[Task requirements]: Print only what runs from the line that includes "Image resolution: width=555" to the end of the listing, word for word, and do not include any pictures.

[Study material]:
========================================================================

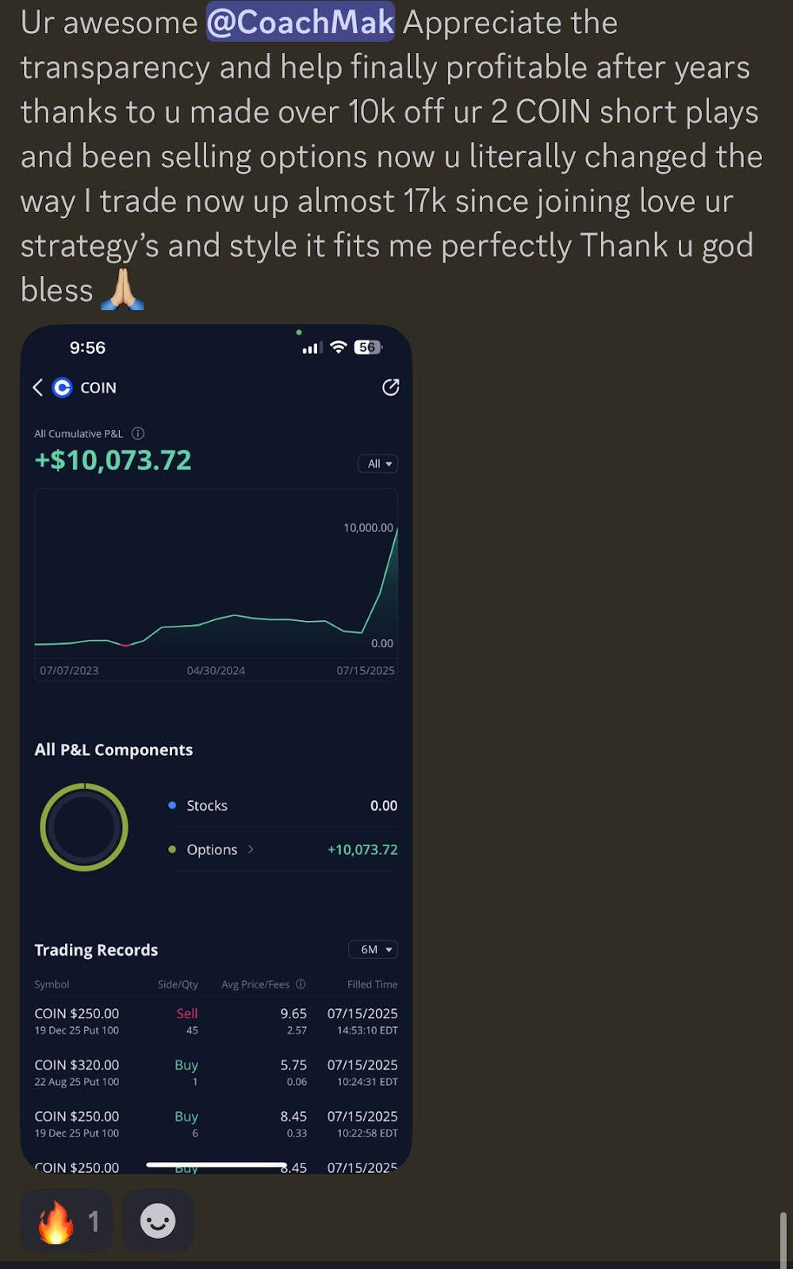
Task: Select the Stocks P&L row
Action: [283, 806]
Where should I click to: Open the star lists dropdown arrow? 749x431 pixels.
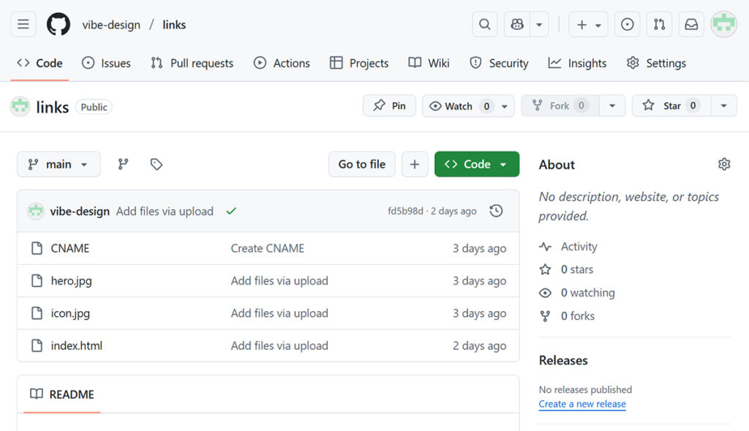coord(723,106)
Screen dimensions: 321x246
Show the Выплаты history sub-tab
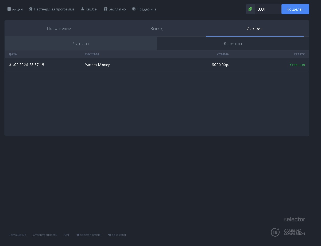coord(80,44)
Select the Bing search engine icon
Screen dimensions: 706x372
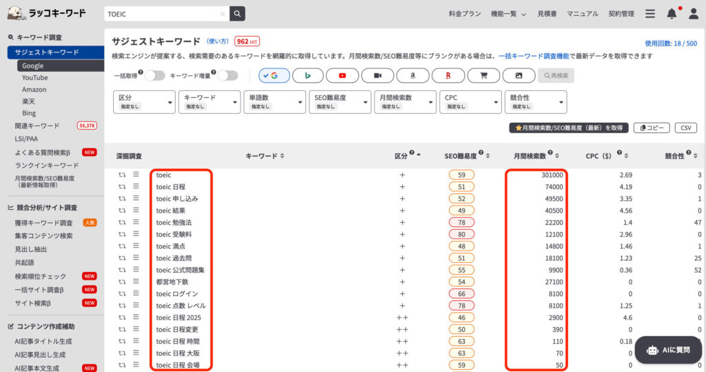[307, 75]
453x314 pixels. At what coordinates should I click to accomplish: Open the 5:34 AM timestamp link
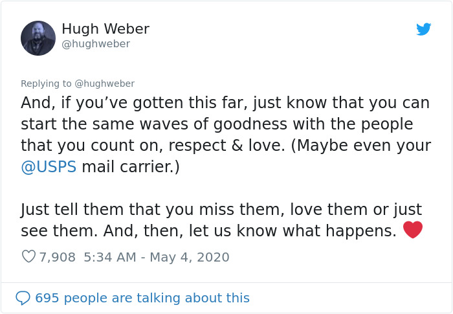click(110, 257)
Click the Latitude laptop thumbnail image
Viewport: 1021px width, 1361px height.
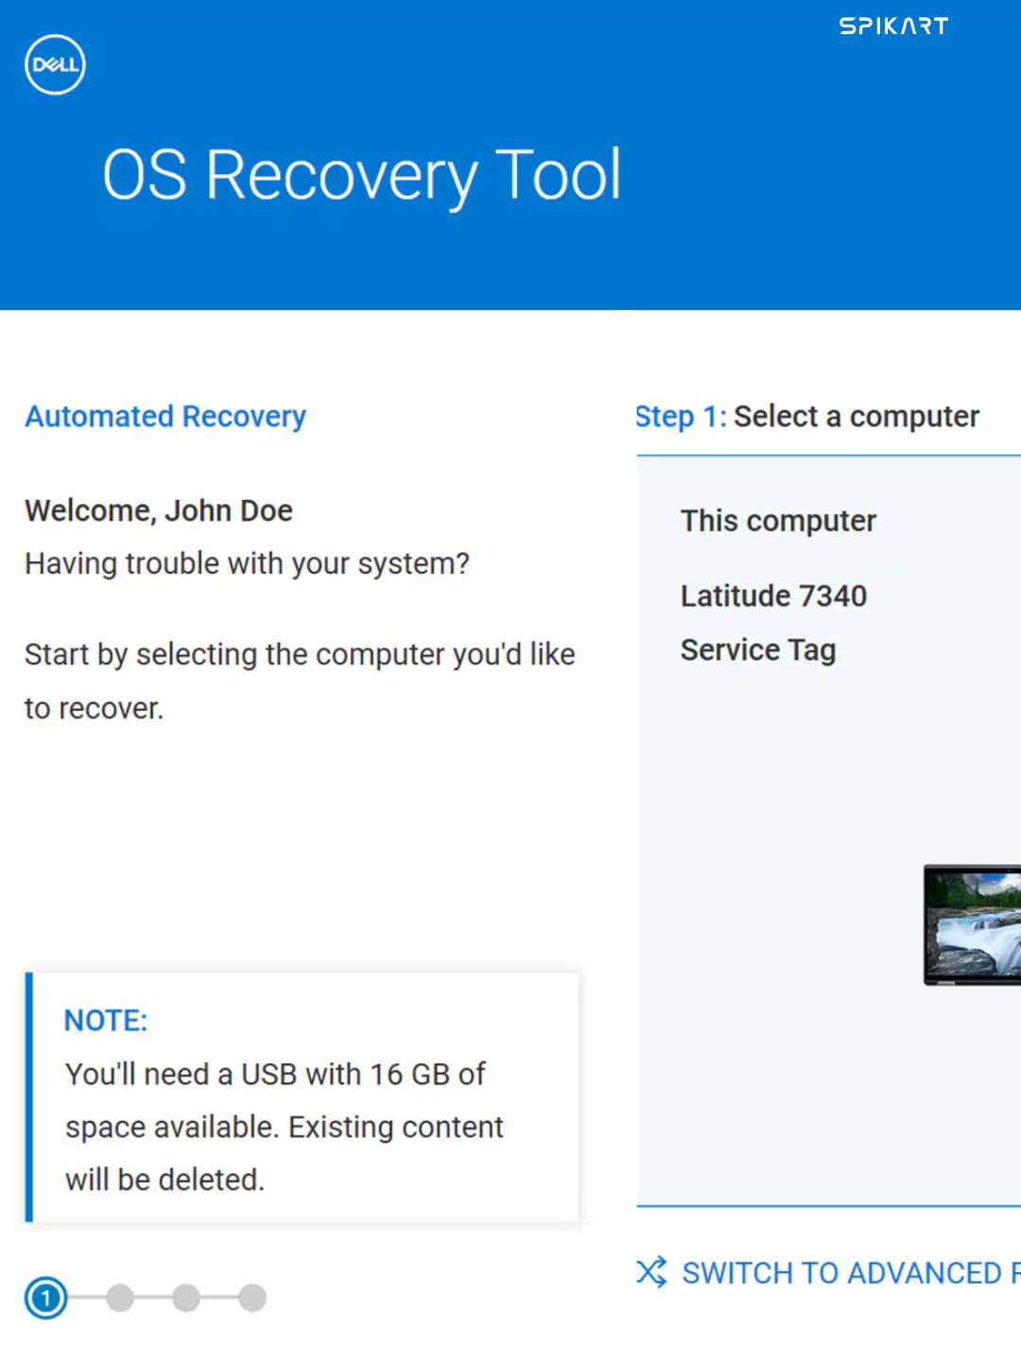click(x=973, y=924)
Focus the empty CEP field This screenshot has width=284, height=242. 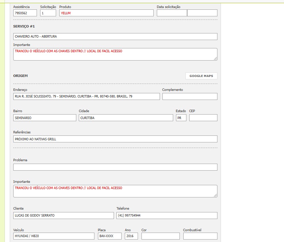coord(203,118)
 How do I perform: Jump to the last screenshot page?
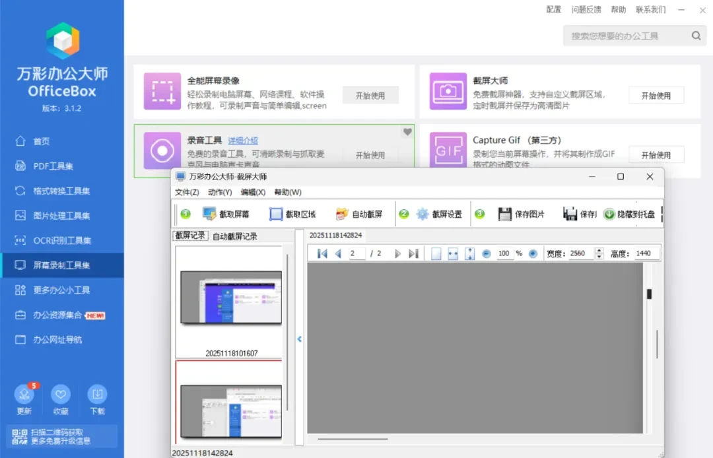[x=413, y=253]
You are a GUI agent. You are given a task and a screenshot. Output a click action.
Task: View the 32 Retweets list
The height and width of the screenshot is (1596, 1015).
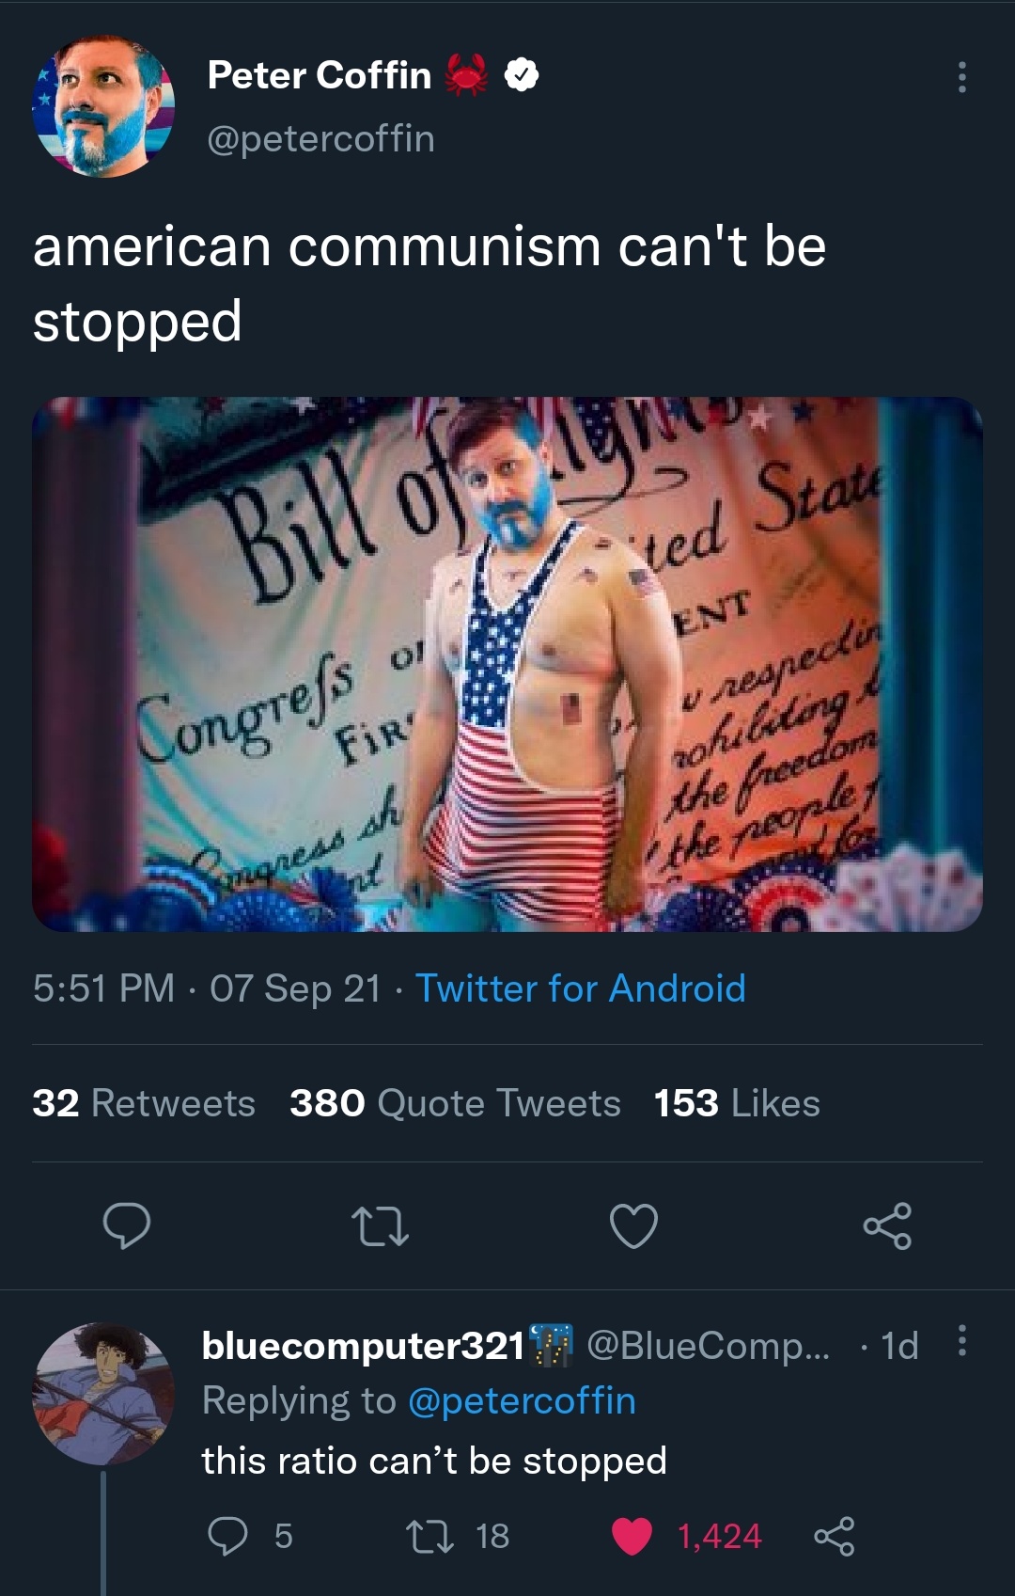tap(144, 1103)
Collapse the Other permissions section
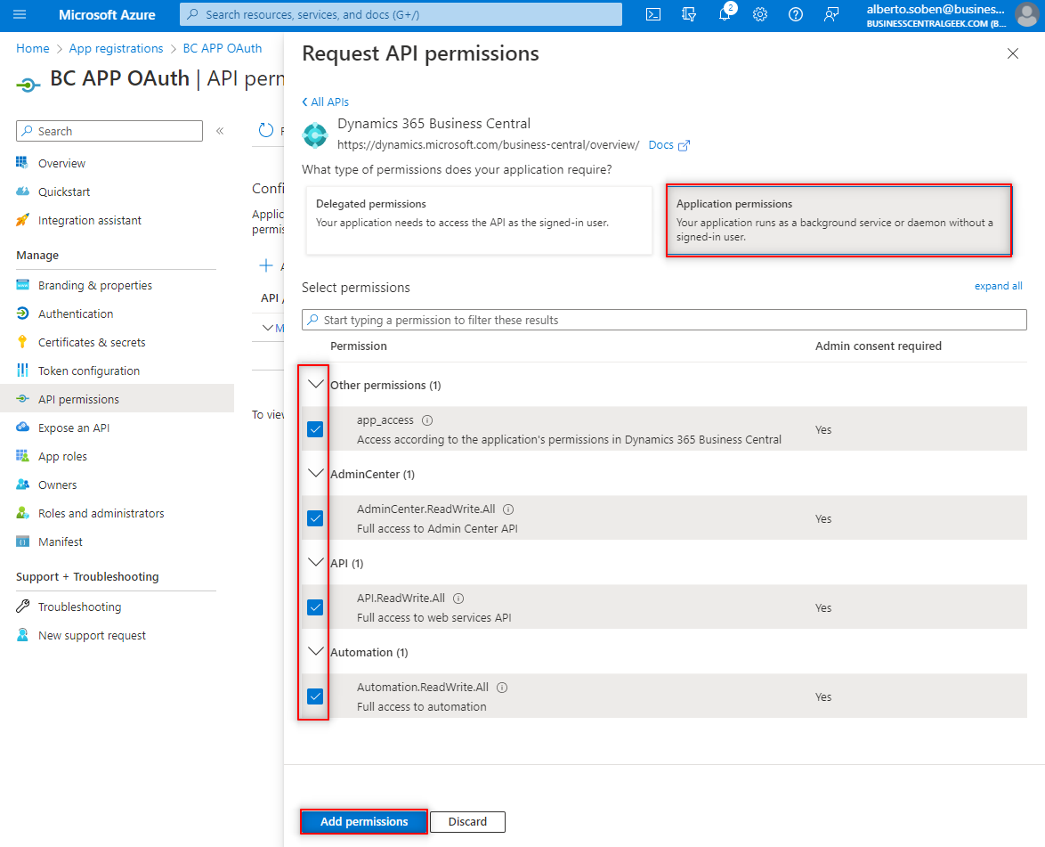The height and width of the screenshot is (847, 1045). (314, 383)
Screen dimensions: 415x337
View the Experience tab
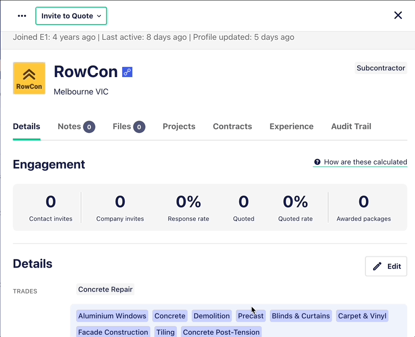click(x=291, y=127)
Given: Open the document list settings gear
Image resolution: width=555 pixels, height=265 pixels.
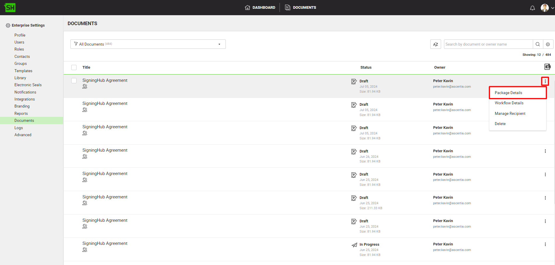Looking at the screenshot, I should click(x=548, y=44).
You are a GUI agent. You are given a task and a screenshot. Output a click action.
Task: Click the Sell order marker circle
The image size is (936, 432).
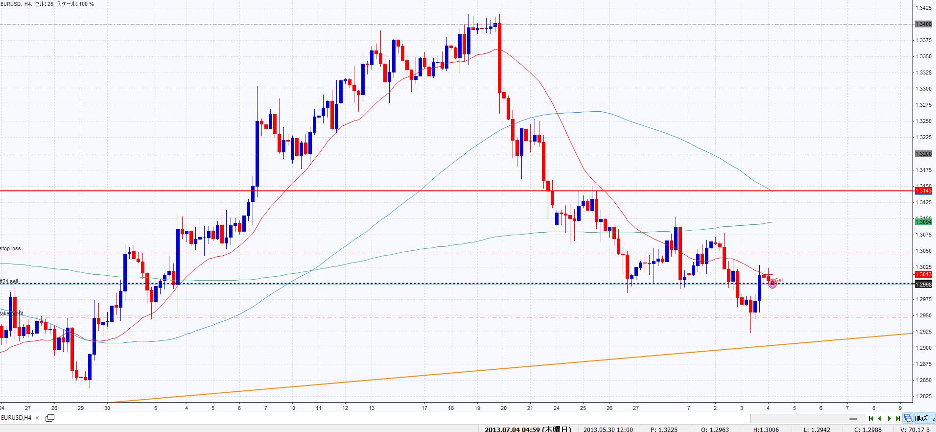pos(772,284)
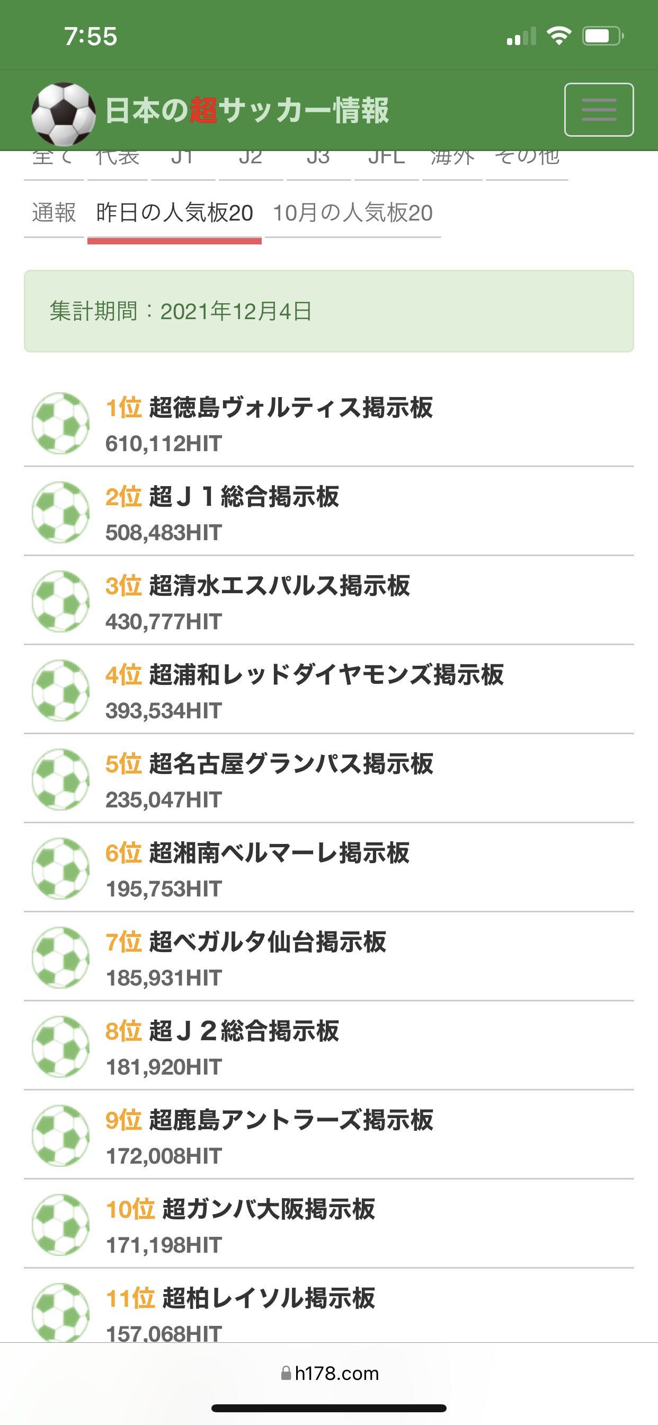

========================================================================

[Task output]:
Image resolution: width=555 pixels, height=265 pixels.
Looking at the screenshot, I should click(x=548, y=44).
You are a GUI agent. You are given a task and a screenshot. Output a click action.
Task: Click the Sell order marker circle
The image size is (936, 432).
pos(772,284)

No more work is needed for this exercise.